Der Kampf gegen den konservativen Block im Dorf wird mit vielfältigen Mitteln geführt. Besuche in der Stadt wirken wie ein Katalysator für die Tätigkeit daheim: So bekommt Nora in Zürich feministische Broschüren und Infos über das Wahlrecht ausgehändigt, die sie daheim im Selbststudium liest und die ihr eine Basis für ihre weitere Loslösung vom konservativen Mief verschaffen. Dies beschränkt sich aber nicht nur auf den politischen Kampf um das Frauenwahlrecht, sondern sie schafft es auch sich privat mehr zu emanzipieren. Auch die Teilnahme an einer feministischen Demonstration und einem Workshop über weibliche Sexualität festigt den Block der Mitstreiterinnen, die sich so weiter radikalisieren. So gelingt es den Frauen im Dorf trotz Widerständen Versammlungen abzuhalten. Nachdem eine Infoveranstaltung durch den Druck der anwesenden konservativen Mehrheit floppt, kommen die Frauen auf die Idee einen (Hausfrauen-)Streik zu starten. Dieser verläuft sehr erfolgreich, fast alle Frauen des Dorfes beteiligen sich, und die einmal etablierte Solidarität und Veränderung kann auch nicht durch die Auflösung des Streiks durch eine Gruppe von Ehemännern und einen Schicksalsschlag gebrochen werden. Diese Solidarität erweist sich letzten Endes auch als erfolgreich: Das Frauenwahlrecht wird mit knapper Mehrheit der Männer auch im Dorf angenommen. Hier wäre es möglich gewesen einen weiteren spannenden Punkt in den Film einzubringen: Was bedeutet die Einführung des Wahlrechts für das soziale und politische Gefüge im Dorf? Welche Veränderung brachte es mit sich? Fragen die Angesichts des etwas zu holzschnittartigen Endes -der Film kumuliert rund um die Annahme des Wahlrechts als „Happy End“- und des etwas zu nostalgischen Fokus auf die Siebziger leider unbeantwortet bleiben.

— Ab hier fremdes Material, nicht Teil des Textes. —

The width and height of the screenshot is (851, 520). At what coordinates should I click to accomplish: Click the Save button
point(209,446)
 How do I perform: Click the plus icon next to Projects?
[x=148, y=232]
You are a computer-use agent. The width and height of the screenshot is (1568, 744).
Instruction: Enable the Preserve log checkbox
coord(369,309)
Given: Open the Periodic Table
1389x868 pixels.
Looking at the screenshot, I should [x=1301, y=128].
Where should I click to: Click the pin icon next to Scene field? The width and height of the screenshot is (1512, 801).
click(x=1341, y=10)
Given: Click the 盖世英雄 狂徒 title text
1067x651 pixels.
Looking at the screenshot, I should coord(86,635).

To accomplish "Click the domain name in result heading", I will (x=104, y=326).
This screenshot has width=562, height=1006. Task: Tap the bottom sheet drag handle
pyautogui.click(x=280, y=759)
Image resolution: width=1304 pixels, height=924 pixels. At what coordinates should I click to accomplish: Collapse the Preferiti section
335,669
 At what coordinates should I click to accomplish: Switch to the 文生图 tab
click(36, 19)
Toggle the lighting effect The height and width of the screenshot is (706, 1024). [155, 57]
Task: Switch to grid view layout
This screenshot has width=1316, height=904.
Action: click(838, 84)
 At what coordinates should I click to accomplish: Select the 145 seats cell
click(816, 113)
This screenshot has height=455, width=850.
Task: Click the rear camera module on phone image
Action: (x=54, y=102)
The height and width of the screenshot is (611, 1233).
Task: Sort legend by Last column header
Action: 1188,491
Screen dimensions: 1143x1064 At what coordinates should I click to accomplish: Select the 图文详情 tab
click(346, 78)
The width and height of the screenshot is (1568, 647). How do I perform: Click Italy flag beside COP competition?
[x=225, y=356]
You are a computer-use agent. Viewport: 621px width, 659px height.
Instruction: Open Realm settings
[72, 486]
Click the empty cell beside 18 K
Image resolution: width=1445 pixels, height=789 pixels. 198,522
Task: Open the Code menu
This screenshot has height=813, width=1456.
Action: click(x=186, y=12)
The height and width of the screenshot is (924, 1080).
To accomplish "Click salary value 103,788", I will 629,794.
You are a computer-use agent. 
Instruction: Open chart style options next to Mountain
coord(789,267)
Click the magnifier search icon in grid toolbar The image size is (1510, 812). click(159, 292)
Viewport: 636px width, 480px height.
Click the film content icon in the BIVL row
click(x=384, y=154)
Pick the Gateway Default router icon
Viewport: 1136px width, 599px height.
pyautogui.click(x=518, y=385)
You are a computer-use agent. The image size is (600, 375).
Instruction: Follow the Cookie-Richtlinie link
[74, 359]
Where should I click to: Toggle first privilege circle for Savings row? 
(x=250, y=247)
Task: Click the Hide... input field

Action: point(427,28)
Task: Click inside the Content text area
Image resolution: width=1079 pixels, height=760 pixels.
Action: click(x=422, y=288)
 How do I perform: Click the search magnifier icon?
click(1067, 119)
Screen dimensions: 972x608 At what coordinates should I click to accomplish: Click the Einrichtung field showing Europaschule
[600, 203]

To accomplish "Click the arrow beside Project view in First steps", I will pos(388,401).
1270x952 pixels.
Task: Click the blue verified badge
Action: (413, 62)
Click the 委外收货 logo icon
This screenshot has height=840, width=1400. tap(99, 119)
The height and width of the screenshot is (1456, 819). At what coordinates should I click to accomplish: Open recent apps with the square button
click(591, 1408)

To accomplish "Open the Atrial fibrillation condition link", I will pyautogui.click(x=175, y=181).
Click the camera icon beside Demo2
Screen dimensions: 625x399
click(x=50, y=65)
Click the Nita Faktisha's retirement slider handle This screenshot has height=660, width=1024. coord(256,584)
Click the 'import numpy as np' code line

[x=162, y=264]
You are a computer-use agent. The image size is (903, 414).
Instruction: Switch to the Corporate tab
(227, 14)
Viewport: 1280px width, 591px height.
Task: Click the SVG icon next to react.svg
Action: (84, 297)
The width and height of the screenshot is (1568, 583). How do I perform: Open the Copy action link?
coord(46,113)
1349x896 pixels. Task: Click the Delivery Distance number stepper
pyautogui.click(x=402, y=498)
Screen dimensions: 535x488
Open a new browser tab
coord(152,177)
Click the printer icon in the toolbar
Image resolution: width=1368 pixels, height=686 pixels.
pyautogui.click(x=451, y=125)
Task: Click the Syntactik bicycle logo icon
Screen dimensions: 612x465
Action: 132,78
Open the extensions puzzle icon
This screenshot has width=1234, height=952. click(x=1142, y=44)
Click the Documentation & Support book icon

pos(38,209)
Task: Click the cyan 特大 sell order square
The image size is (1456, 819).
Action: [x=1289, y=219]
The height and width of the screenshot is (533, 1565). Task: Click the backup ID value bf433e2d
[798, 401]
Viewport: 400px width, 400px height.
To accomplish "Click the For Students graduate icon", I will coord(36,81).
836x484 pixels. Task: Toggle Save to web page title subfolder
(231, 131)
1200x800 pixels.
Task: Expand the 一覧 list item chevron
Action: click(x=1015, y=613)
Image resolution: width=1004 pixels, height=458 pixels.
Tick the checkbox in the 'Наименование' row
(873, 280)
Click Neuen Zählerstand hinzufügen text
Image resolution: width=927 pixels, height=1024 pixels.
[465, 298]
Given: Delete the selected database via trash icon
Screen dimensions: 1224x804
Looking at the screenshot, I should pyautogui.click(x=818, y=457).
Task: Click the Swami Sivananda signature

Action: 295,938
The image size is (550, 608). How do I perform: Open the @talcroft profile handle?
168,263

Dennoch, zwei große Qualitäten zeichnen „Die göttliche Ordnung“ unserer Meinung nach aus. Erstens zeigt er sehr gut die enge Verknüpfung von ökonomischen, politischen, sozialen und kulturellen Faktoren, die am flachen Land dazu beitragen, dass politische Bewegung in die Verhältnisse kommt. Nora will bspw. nicht nur arbeiten und damit sich von ihrem Mann wirtschaftlich unabhängig machen, sondern fällt -neben der Politik- auch von ihrem Auftreten und Aussehen her, zunehmend aus dem Rahmen des Landlebens. Zweitens gelingt es der Regisseurin Petra Volpe im Film nicht nur sehr gut viele zusammenhängende und doch unterschiedliche Themen anzusprechen, sondern auch wie diese zusammenhängen. Von der sexuellen Einöde im Ehebett bis zum Generationenkonflikt, wo die Rockmusik der Siebziger schon die Appenzeller Bauernstuben erzittern lässt; von der damaligen ökonomischen Abhängigkeit der Frauen bis zur biedermeierlichen Allmacht in der Familie kommt alles vor, ohne jedoch zwanghaft und gekünstelt in den Vordergrund gespielt zu werden. Die Handlung bleibt in sich logisch, die Figuren glaubwürdig, und jedeR der/die in der Provinz groß geworden ist, leidet mit den ProtagonistInnen mit, wenn sie gegen überholte Verhältnisse und die sture Behäbigkeit und Borniertheit ihrer DorfnachbarInnen anrennen. Dieser Film sei jedem, der für die Rechte der Frauen einsteht und/oder politisch in der Provinz vor sich dümpelt besonders ans Herz gelegt.